● **WHAT YOU NEED TO DO**
Please give back word for word the lines below, from the first one through the one with "Hukum (334, 1125)".

● **GIVEN DATA**
▼▼▼
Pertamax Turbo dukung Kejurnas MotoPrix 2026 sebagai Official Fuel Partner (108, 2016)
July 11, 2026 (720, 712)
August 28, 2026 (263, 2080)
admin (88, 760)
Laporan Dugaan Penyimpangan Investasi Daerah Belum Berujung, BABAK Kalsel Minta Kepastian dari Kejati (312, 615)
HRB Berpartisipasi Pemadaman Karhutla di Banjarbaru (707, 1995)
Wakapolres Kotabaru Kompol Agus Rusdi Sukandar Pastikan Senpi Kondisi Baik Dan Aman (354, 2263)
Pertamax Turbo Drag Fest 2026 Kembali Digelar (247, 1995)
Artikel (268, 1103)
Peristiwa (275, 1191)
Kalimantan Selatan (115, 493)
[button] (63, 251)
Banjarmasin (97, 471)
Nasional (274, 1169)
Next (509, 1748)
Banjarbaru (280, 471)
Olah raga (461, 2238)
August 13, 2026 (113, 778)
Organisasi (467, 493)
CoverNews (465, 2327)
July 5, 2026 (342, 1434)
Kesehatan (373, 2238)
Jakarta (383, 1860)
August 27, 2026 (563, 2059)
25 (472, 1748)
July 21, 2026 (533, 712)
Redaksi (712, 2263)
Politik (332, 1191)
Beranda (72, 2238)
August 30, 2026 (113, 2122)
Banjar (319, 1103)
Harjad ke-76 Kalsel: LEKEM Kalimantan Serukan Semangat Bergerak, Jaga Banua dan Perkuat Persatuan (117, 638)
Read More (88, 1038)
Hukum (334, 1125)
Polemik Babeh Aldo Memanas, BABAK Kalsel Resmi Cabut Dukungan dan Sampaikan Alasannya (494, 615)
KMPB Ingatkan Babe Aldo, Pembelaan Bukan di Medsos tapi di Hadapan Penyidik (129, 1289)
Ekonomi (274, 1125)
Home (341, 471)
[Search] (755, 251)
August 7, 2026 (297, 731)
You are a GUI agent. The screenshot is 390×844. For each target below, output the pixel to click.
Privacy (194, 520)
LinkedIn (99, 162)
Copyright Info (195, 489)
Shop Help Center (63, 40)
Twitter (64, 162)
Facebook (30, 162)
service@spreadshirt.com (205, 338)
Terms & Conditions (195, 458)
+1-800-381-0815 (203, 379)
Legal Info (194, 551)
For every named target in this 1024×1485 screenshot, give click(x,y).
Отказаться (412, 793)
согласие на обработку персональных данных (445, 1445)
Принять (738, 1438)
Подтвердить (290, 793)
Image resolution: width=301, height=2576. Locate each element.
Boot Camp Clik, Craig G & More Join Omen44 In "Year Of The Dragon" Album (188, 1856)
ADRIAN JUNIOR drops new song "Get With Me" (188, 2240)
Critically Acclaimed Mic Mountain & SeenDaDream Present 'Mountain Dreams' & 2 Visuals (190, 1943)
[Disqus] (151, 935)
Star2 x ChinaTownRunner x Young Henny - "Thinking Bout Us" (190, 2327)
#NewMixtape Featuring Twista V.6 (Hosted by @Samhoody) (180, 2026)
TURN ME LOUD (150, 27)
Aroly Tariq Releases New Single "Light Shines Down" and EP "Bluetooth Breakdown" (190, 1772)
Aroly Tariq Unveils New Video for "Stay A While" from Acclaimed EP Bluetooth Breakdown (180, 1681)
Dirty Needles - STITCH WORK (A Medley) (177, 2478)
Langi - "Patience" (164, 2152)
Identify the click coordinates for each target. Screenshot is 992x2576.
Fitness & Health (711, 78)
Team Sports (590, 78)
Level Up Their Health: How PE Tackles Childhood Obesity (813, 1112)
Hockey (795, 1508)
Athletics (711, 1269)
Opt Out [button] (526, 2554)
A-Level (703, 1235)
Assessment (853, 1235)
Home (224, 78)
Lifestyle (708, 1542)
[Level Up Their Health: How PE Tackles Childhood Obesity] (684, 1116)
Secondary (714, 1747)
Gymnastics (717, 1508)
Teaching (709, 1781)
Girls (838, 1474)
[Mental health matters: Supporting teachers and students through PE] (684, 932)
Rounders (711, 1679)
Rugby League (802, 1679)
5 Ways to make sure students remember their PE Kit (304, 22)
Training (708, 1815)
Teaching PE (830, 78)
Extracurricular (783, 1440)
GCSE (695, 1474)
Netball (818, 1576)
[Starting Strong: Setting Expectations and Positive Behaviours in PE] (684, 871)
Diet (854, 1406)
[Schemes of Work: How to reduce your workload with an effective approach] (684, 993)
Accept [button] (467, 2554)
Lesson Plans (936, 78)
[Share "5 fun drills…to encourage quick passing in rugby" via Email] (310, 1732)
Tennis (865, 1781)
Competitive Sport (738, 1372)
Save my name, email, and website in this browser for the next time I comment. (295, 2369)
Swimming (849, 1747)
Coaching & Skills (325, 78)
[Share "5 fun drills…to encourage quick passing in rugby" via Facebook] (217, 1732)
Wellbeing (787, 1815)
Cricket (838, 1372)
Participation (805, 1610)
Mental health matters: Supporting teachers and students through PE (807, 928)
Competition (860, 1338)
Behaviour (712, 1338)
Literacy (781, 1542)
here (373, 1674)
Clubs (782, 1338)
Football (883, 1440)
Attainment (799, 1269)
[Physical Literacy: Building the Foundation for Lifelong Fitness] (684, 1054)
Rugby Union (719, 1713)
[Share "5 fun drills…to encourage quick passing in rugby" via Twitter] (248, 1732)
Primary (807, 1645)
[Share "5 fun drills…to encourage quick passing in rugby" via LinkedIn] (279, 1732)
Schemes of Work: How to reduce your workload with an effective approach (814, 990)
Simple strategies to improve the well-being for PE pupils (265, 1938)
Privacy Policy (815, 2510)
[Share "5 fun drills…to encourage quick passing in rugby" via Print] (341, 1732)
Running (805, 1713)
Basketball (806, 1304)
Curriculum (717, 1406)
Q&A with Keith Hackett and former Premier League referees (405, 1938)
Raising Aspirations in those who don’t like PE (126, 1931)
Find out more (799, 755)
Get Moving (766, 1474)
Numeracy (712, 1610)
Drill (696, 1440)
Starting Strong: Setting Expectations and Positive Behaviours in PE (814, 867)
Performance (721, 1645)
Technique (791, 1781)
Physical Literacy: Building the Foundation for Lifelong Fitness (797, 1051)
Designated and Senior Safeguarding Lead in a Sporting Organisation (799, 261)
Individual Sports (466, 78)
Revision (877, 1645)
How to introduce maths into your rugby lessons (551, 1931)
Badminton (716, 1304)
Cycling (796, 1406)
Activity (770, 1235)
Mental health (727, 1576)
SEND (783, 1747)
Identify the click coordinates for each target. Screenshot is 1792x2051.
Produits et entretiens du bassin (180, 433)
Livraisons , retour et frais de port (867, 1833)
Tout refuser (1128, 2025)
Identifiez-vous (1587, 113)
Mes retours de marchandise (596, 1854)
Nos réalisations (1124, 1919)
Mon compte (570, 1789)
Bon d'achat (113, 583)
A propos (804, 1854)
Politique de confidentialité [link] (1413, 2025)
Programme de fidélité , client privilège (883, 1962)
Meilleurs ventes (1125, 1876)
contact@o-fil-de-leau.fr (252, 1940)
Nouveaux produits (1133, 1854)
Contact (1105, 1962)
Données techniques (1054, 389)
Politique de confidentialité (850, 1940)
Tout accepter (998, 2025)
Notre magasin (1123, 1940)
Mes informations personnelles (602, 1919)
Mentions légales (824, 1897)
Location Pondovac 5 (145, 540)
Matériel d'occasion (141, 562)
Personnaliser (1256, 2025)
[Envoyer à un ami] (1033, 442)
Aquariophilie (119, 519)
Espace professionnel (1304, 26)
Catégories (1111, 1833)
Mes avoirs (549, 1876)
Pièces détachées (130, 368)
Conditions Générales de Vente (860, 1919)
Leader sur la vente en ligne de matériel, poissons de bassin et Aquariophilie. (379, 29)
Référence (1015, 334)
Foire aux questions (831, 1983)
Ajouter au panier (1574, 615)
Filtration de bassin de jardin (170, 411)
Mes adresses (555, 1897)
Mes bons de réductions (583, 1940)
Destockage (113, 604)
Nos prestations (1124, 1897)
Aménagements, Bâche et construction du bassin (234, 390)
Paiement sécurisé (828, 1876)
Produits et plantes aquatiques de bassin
▲▲▲
● **EXERCISE RESULT**
Pertamax Turbo dukung Kejurnas MotoPrix 2026 sebagai Official Fuel Partner (108, 2016)
July 11, 2026 (720, 712)
August 28, 2026 (263, 2080)
admin (88, 760)
Laporan Dugaan Penyimpangan Investasi Daerah Belum Berujung, BABAK Kalsel Minta Kepastian dari Kejati (312, 615)
HRB Berpartisipasi Pemadaman Karhutla di Banjarbaru (707, 1995)
Wakapolres Kotabaru Kompol Agus Rusdi Sukandar Pastikan Senpi Kondisi Baik Dan Aman (354, 2263)
Pertamax Turbo Drag Fest 2026 Kembali Digelar (247, 1995)
Artikel (268, 1103)
Peristiwa (275, 1191)
Kalimantan Selatan (115, 493)
[button] (63, 251)
Banjarmasin (97, 471)
Nasional (274, 1169)
Next (509, 1748)
Banjarbaru (280, 471)
Olah raga (461, 2238)
August 13, 2026 (113, 778)
Organisasi (467, 493)
CoverNews (465, 2327)
July 5, 2026 (342, 1434)
Kesehatan (373, 2238)
Jakarta (383, 1860)
August 27, 2026 (563, 2059)
25 (472, 1748)
July 21, 2026 (533, 712)
Redaksi (712, 2263)
Politik (332, 1191)
Beranda (72, 2238)
August 30, 2026 (113, 2122)
Banjar (319, 1103)
Harjad ke-76 Kalsel: LEKEM Kalimantan Serukan Semangat Bergerak, Jaga Banua dan Perkuat Persatuan (117, 638)
Read More (88, 1038)
Hukum (334, 1125)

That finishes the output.